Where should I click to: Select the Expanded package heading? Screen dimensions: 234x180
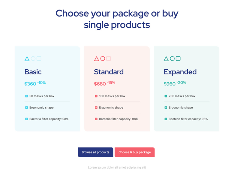(x=180, y=72)
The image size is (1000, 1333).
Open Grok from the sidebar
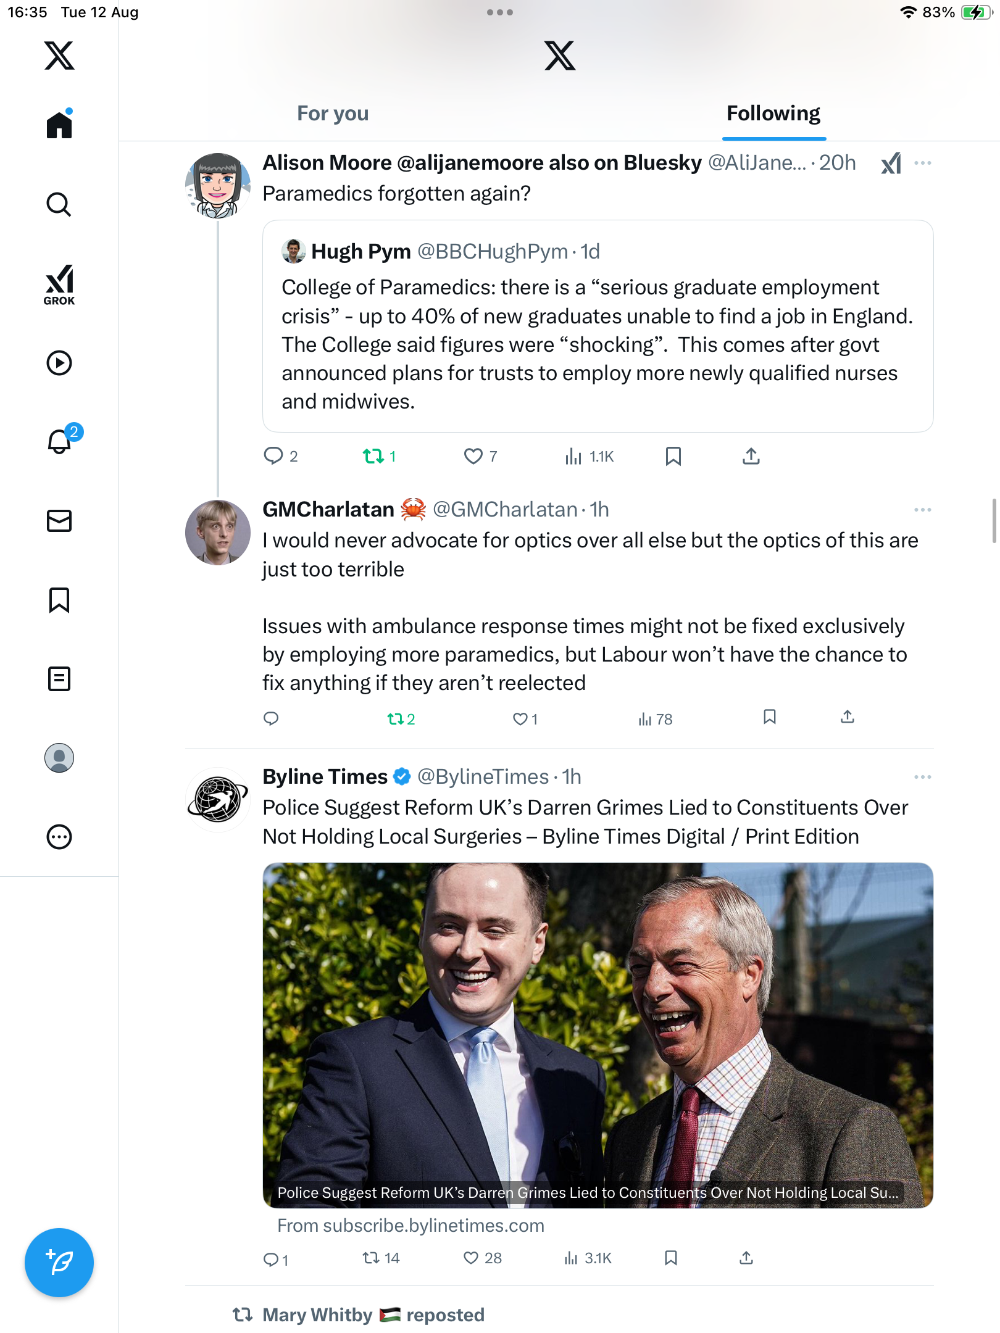pyautogui.click(x=59, y=284)
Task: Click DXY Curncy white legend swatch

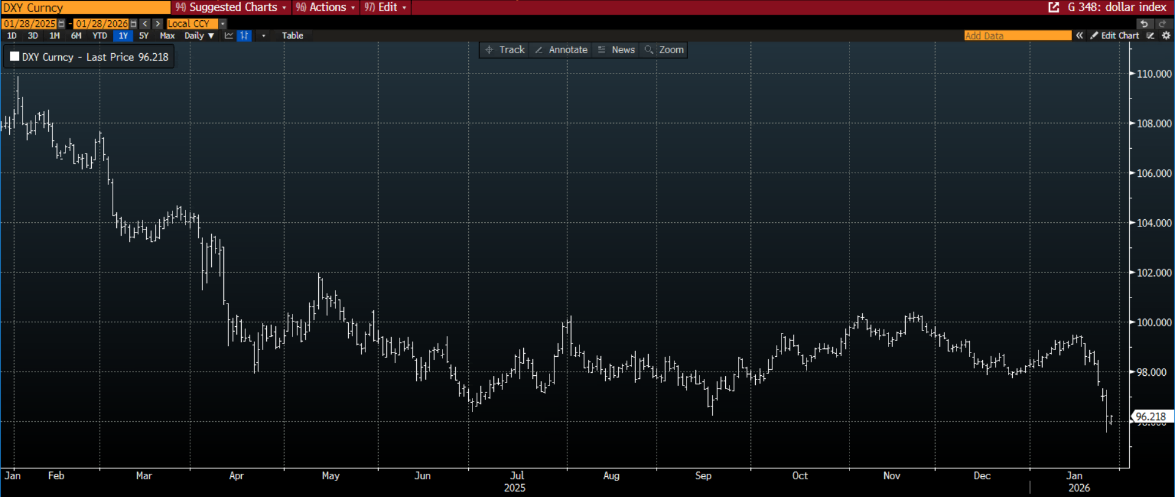Action: (x=15, y=57)
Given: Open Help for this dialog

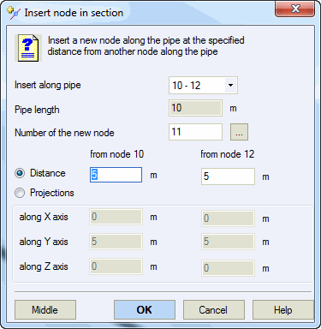Looking at the screenshot, I should [x=283, y=310].
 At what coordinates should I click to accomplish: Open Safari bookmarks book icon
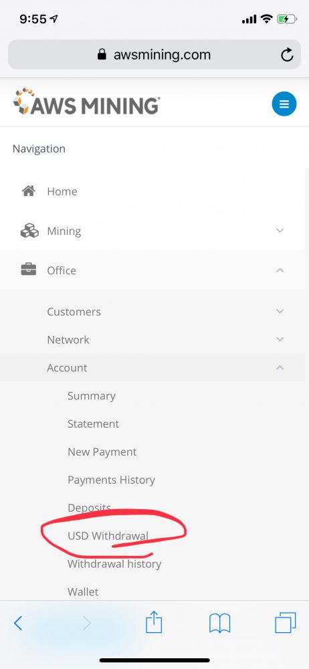(x=220, y=624)
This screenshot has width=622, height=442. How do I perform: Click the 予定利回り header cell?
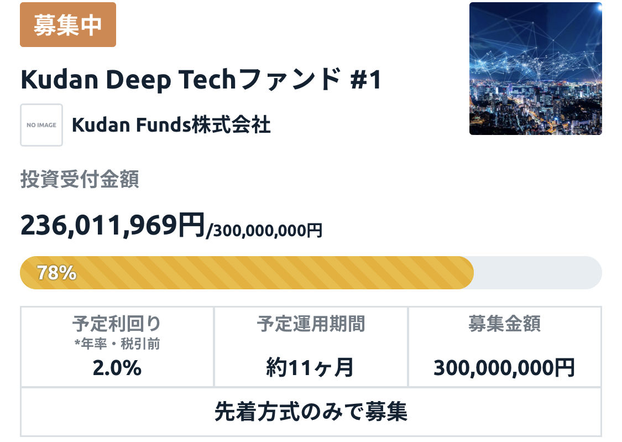point(117,324)
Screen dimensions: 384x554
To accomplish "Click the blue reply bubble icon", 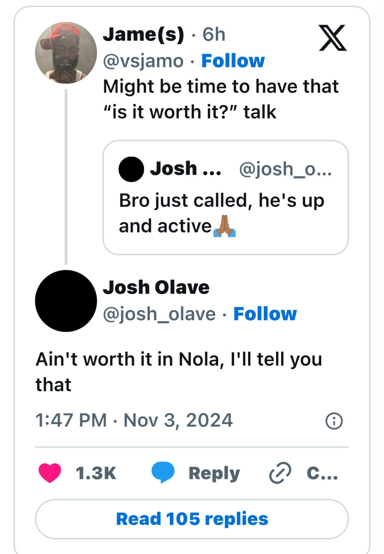I will click(163, 472).
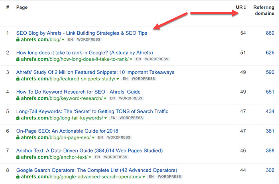The image size is (279, 184).
Task: Click the lock icon beside anchor-text URL
Action: click(18, 157)
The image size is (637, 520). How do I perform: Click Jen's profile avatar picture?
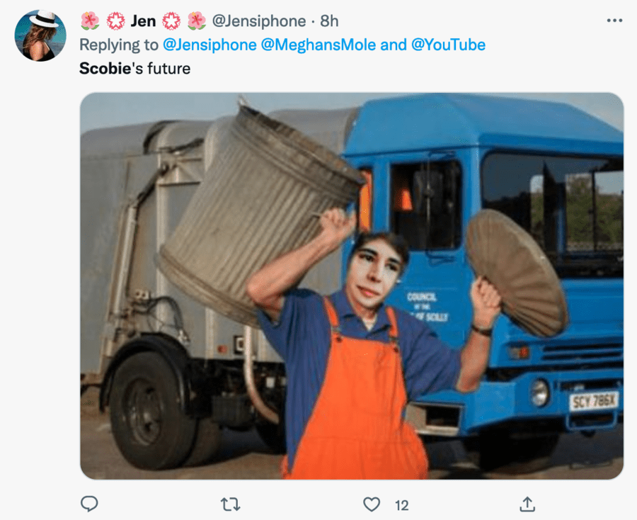(40, 35)
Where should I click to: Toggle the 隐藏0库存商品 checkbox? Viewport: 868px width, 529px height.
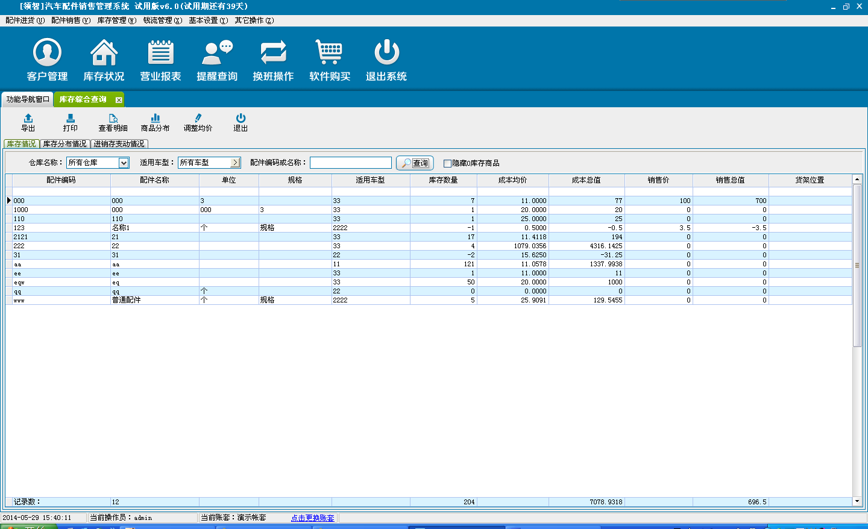click(x=447, y=163)
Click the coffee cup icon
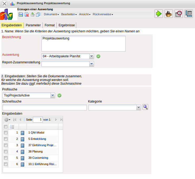This screenshot has height=179, width=195. coord(169,14)
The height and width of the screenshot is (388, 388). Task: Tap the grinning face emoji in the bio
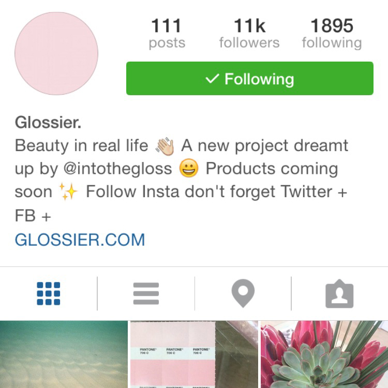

◆ What to do: Return the stretch of items from the line containing "Where should I click to: Toggle" through the end of the items, copied line for line. Omit the pictures from your answer.

◆ Full output:
Where should I click to: Toggle the 隐藏0库存商品 checkbox? Viewport: 868px width, 529px height.
click(x=447, y=163)
Click the coffee cup icon
This screenshot has height=179, width=195. coord(169,14)
The height and width of the screenshot is (388, 388). Task: Tap the grinning face emoji in the bio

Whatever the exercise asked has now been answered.